Gibt es eine Klausel in Verstappens Vertrag?
Verstappen hingegen hat saisonübergreifend die vergangenen neun Rennen gewonnen. «Der Max wird immer dort fahren, wo es das schnellste Auto gibt: Und heute ist das der Red Bull», äußerte Wolff, der zu Max und dessen Vater Jos ein gutes Verhältnis pflegt. «Wir fühlen seit zehn Jahren vor. Seitdem er in der Formel 1 ist, sprechen wir miteinander.» Der Vertrag des Niederländers läuft eigentlich noch bis Ende 2028. Doch eine Klausel soll es ihm ermöglichen, vorzeitig auszusteigen, wenn sein Förderer Marko gehen muss.
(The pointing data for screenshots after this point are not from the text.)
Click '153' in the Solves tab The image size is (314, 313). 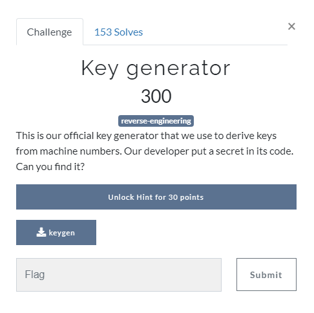click(x=103, y=32)
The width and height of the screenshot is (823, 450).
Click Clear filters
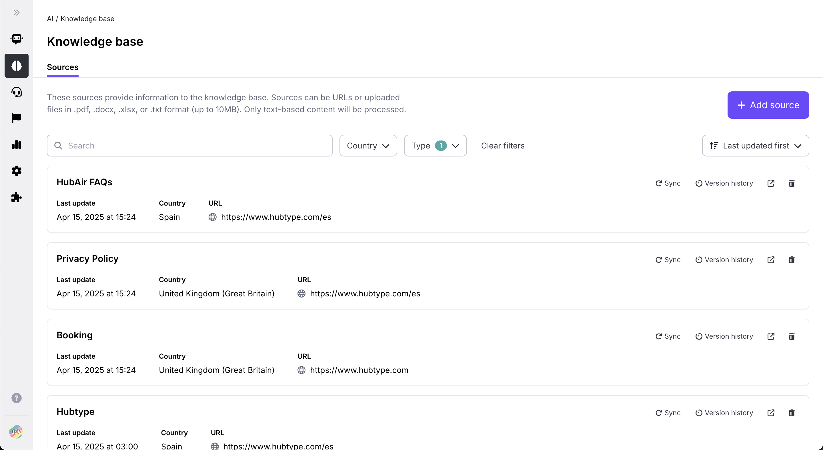[x=503, y=146]
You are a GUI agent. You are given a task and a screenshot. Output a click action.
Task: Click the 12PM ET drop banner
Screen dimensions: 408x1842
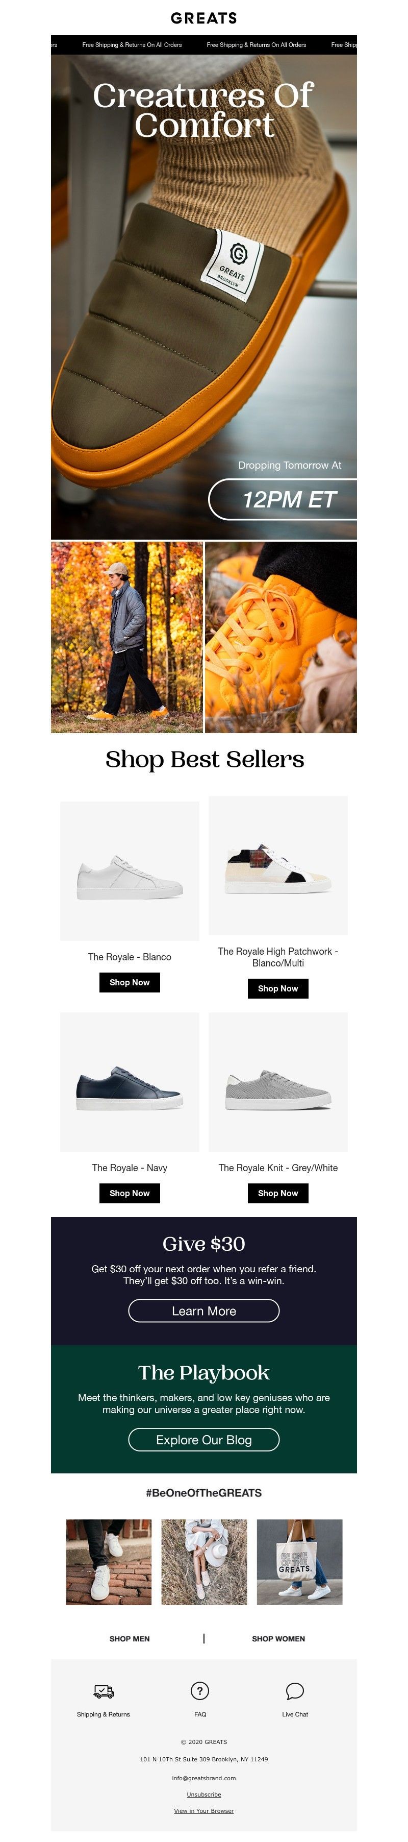[x=283, y=499]
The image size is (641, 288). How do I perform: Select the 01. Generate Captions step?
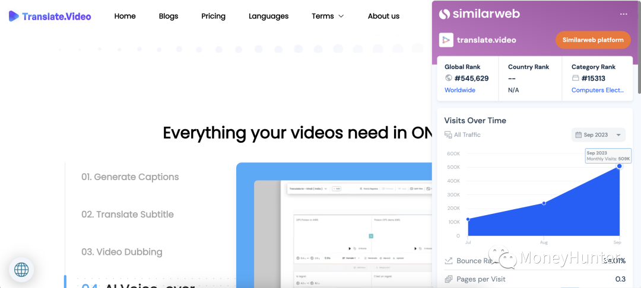130,177
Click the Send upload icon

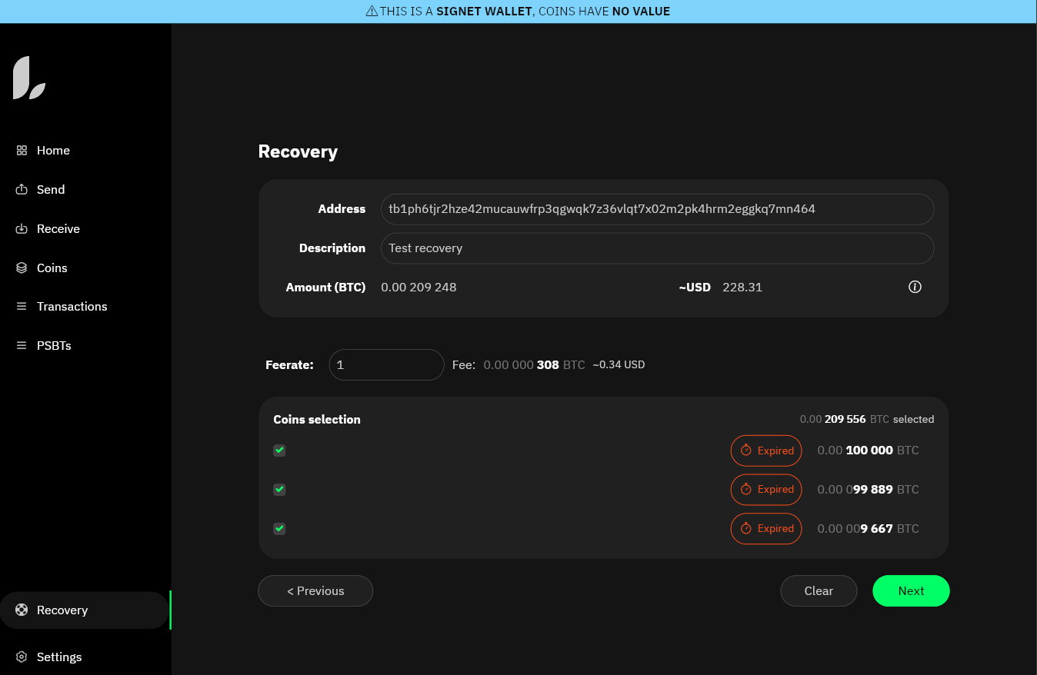(22, 190)
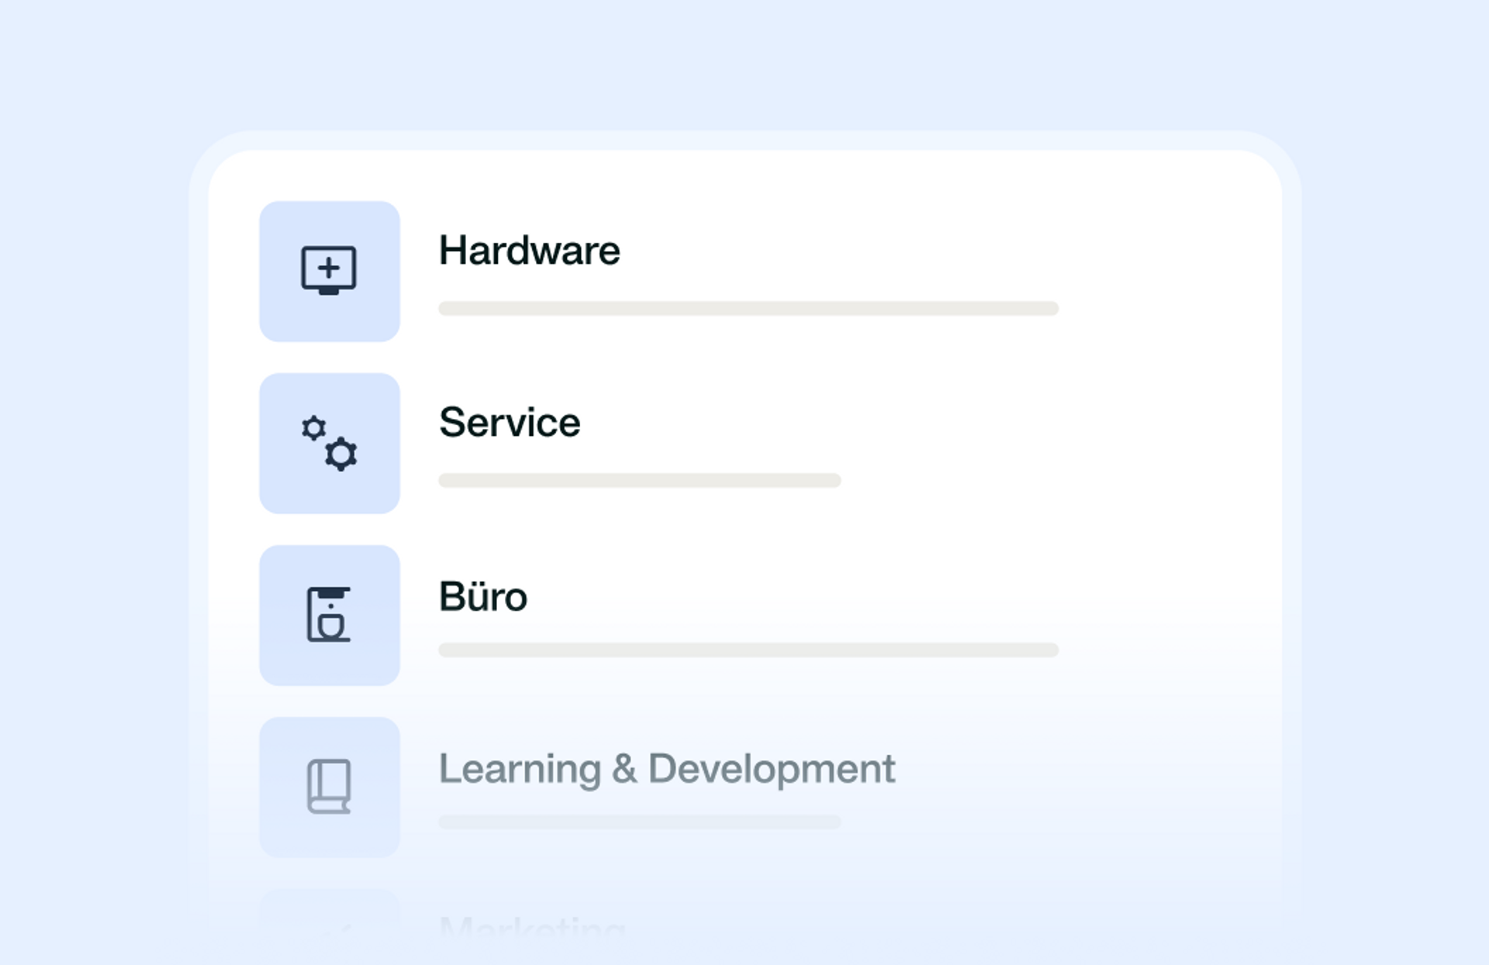
Task: Click empty space right of Hardware row
Action: coord(1163,271)
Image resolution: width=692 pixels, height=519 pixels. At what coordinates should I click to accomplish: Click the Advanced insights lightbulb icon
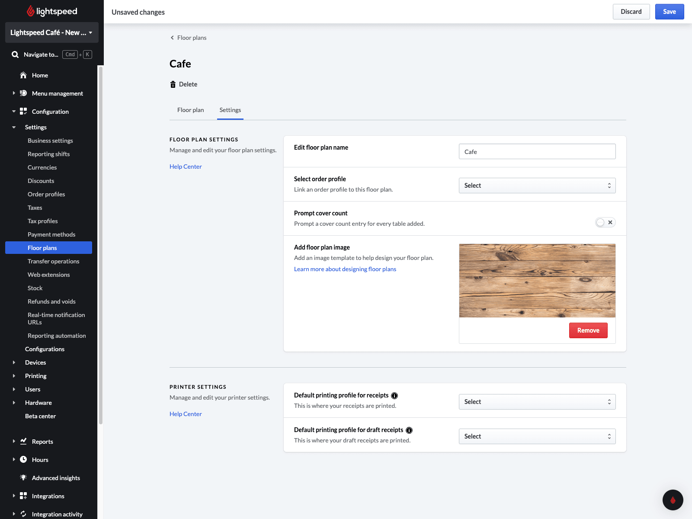[x=23, y=477]

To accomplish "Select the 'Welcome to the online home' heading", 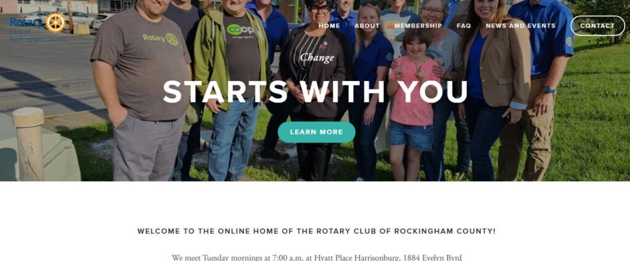I will (317, 232).
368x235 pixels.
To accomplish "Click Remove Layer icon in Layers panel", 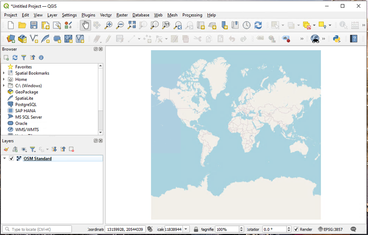I will (72, 149).
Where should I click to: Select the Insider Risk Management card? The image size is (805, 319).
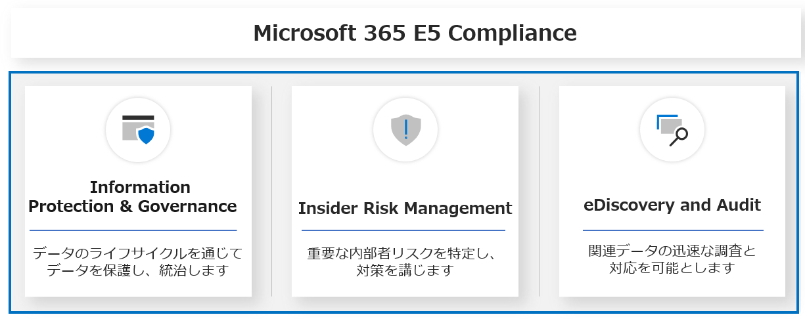point(405,191)
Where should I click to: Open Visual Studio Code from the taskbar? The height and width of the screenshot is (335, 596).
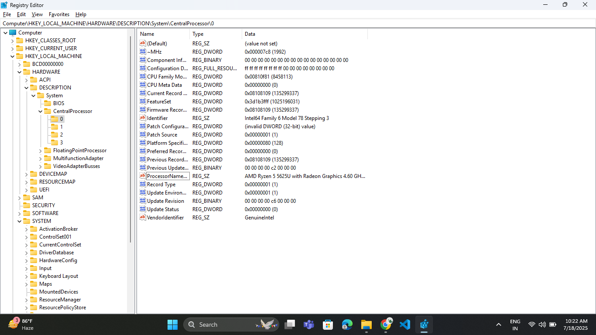pos(404,325)
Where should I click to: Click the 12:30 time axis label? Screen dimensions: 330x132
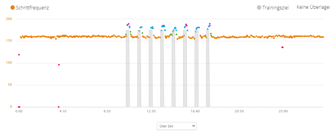pyautogui.click(x=151, y=111)
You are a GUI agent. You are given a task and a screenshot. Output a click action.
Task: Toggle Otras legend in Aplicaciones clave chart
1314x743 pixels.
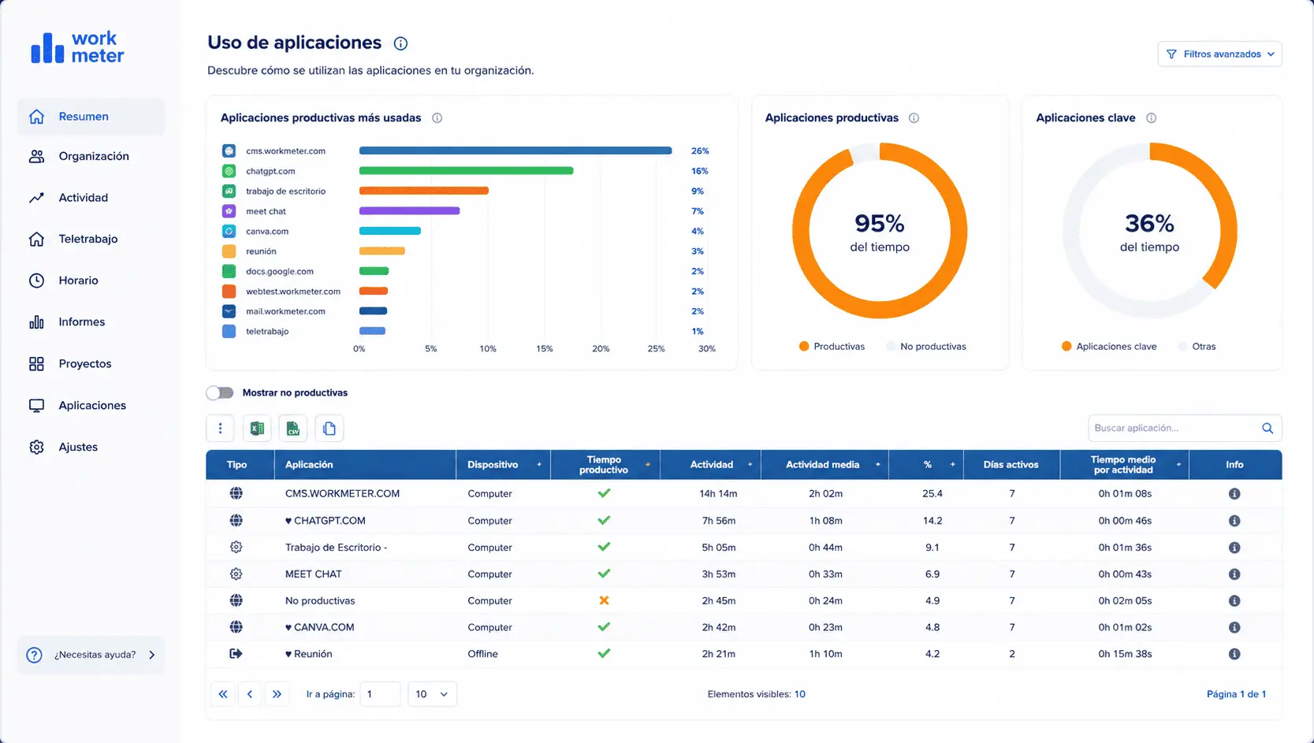tap(1197, 347)
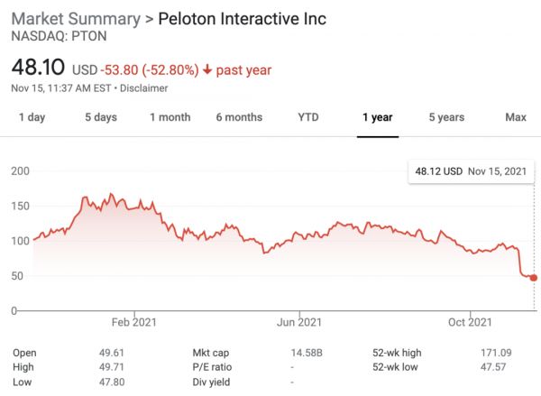Switch to the 5 years tab

point(446,117)
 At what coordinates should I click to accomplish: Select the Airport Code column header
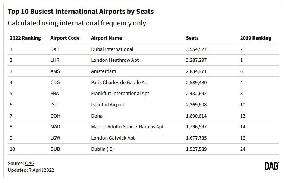[x=65, y=38]
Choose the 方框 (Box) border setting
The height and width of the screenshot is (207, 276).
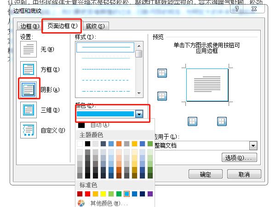29,69
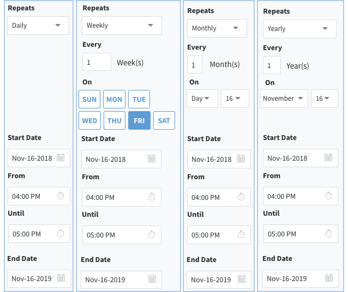Click From clock icon in Yearly panel
348x292 pixels.
328,196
Dieses Szenario ist weiter nicht komplett ausgeschlossen, auch wenn eine Ablösung des grantigen Österreichers, der einen Vertrag bis 2026 besitzt, nach einem Krisentreffen mit Red-Bull-Geschäftsführer Oliver Mintzlaff erstmal vom Tisch ist. «Ohne ihn im Team, glaube ich, wird es ein Problem geben, auch für mich selbst», sagte Verstappen.
Machtkampf bei Red Bull
Die Quelle des Wirbels liegt im brodelnden Skandal um Teamchef Horner, der schon lange als Widersacher Markos gilt. Eine Mitarbeiterin hatte dem Briten unangemessenes Verhalten vorgeworfen. Nach einer internen Untersuchung war die Beschwerde abgewiesen worden. Danach wurden jedoch anonyme Mails mit pikanten Details an Journalisten und Formel-1-Offizielle versendet, die den 50-Jährigen erneut unter Druck brachten. Marko wurde als Quelle des Datenlecks verdächtigt.
Horner ist bis zuletzt von den thailändischen Mehrheitseigentümern von Red Bull gestützt worden, die Medien zufolge mit der österreichischen Seite des Getränke-Konzerns um die Erben des gestorbenen Mitgründers Dietrich Mateschitz ringen. Für den vergangenen Sonntag hatten sich beide Parteien angeblich in Dubai für weitere Gespräche über die konfliktgeladene Situation verabredet. Horners jüngstes Angebot für einen Ausweg an Verstappen dürfte die Lage bei Red Bull weiter befeuern.